Let’s Get Lost – Mekong Zen
By Andrew McCarthy
It takes me a long time to find a bike in Luang Prabang. When I do, it’s because a tall young American woman with unwashed hair is shouting at an old Laotian man by the gutter.
“I won’t pay. Do you hear me? I won’t pay it! This might be a bad bike. Do you understand? Do you understand what I’m saying to you?”
As far as I can tell, Luang Prabang—and all of Laos—is a fairly serene place. This rant, while perhaps routine in midtown Manhattan, seems almost violent here.

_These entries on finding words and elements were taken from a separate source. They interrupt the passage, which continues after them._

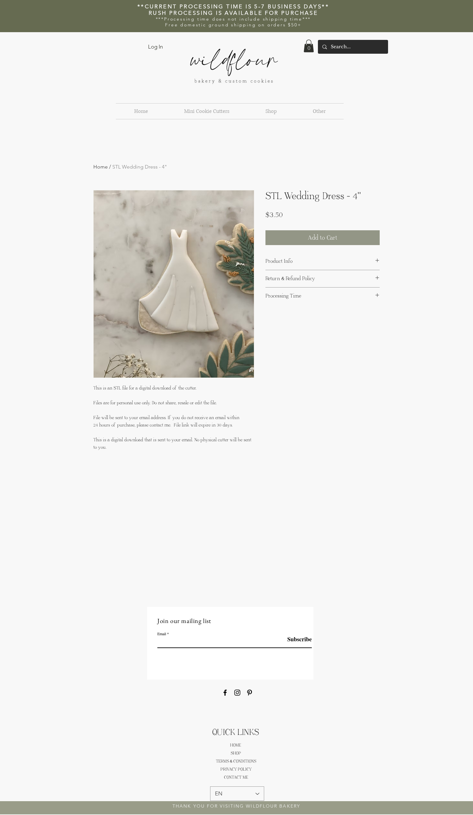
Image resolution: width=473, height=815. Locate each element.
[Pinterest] (250, 693)
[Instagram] (237, 693)
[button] (308, 46)
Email (161, 634)
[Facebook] (225, 693)
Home (100, 167)
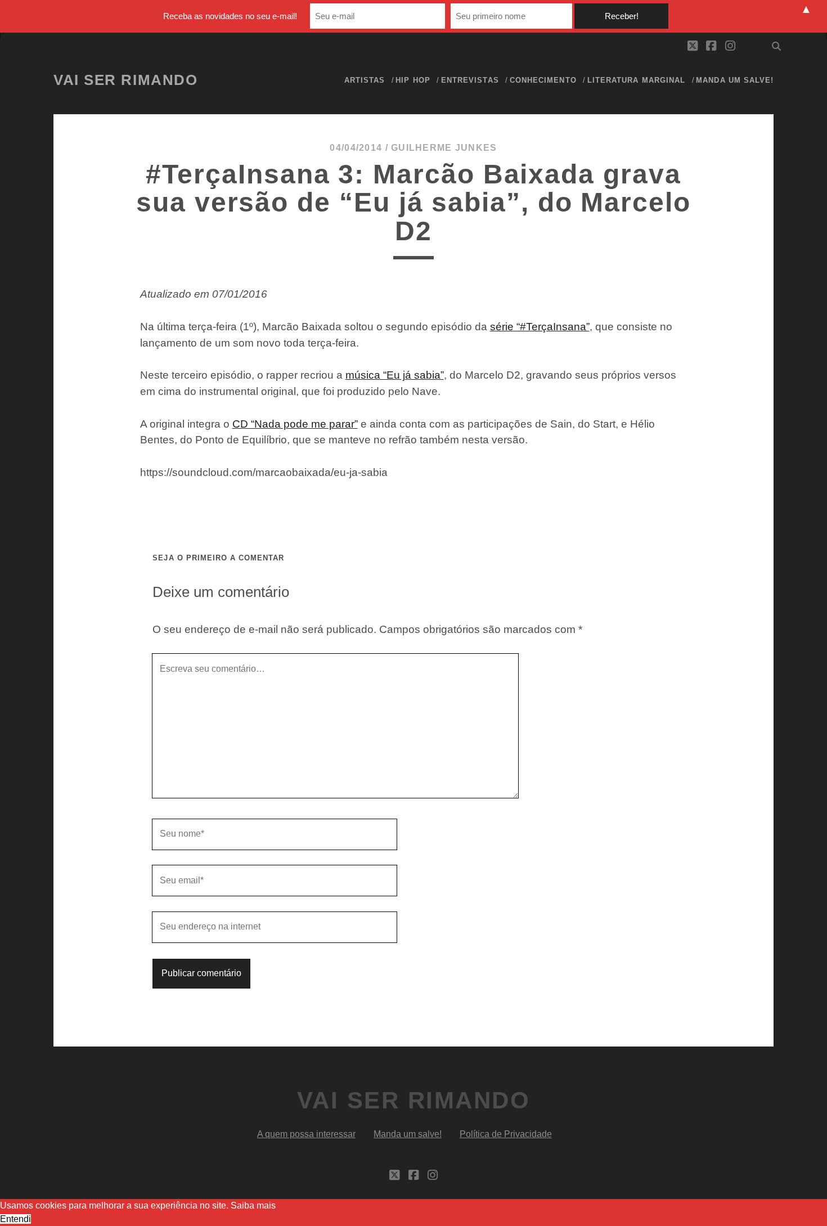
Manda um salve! (735, 80)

The old man hunches over a little further and fills the bicycle’s tire from an ancient foot pump. I cross the street.
“Can I rent bike a here?” I ask gingerly. The old man looks up, then lowers his watery eyes and continues pumping.
The woman spins to face me. “Make sure he gives you a good one. I went through hell in Vientiane with a bad bike. He’s not charging me 5,000 kip when I don’t know what I’m getting.” I do the calculation: 5,000 kip is about 60 cents.

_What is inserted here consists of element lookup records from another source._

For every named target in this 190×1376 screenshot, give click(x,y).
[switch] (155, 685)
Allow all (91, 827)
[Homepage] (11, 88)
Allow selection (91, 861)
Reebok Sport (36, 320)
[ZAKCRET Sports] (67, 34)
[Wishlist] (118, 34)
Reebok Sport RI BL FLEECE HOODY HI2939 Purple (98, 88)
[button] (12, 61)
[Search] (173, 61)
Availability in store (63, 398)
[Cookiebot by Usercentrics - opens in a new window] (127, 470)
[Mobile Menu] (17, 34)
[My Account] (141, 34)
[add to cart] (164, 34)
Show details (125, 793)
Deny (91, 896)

The old man finishes filling the tire. The woman starts in again. “Just take it,” he says. Triumphant, she throws her leg over and rides away.
“She talk too much.”
“Do you have another bike?”
“Come.” We go inside, through a kitchen where a young woman is preparing lunch. The air smells of garlic. Meat simmers. We enter a room filled with broken furniture, clothes, an old sewing machine. Several bikes hang from hooks. “Which you want?”
They all look the same. I shrug. His stringy arms lift a red bike. For three days I pedal around town. I eat a wonderful watercress soup. I watch the sunset from atop Mount Phousi. At Wat Xieng Thong, I meet a monk with a long scar down the side of his face. When no one is near, he whispers about his friend who can take me up the Mekong River.
Down by the water I find the man with a wispy mustache beside a wooden plank canoe powered by a lawn mower engine strapped to a long stick. It’s the slowest boat on the river.
I’ve not always had the gift to realize when I’m happy, but grinding upriver, it’s easy to know I am.
A few days later I’m at the airport, waiting for my plane to arrive. The only other passenger, an Englishwoman, eventually speaks. “I saw a most extraordinary young woman. At the Royal Palace. She was shouting. Can you imagine? Shouting! In Laos?”
“What was she saying?”
“She was shouting— ‘I want five minutes! Five minutes! I’m leaving tomorrow! Don’t you understand? Don’t you understand what I’m saying?’ They threw her out and she rode away on a bicycle, still shouting.”
I look out across the valley into the A nnamese Cordillera, the shadows long. The arriving plane barely clears a high peak and it dawns on me—wherever you go, there you are.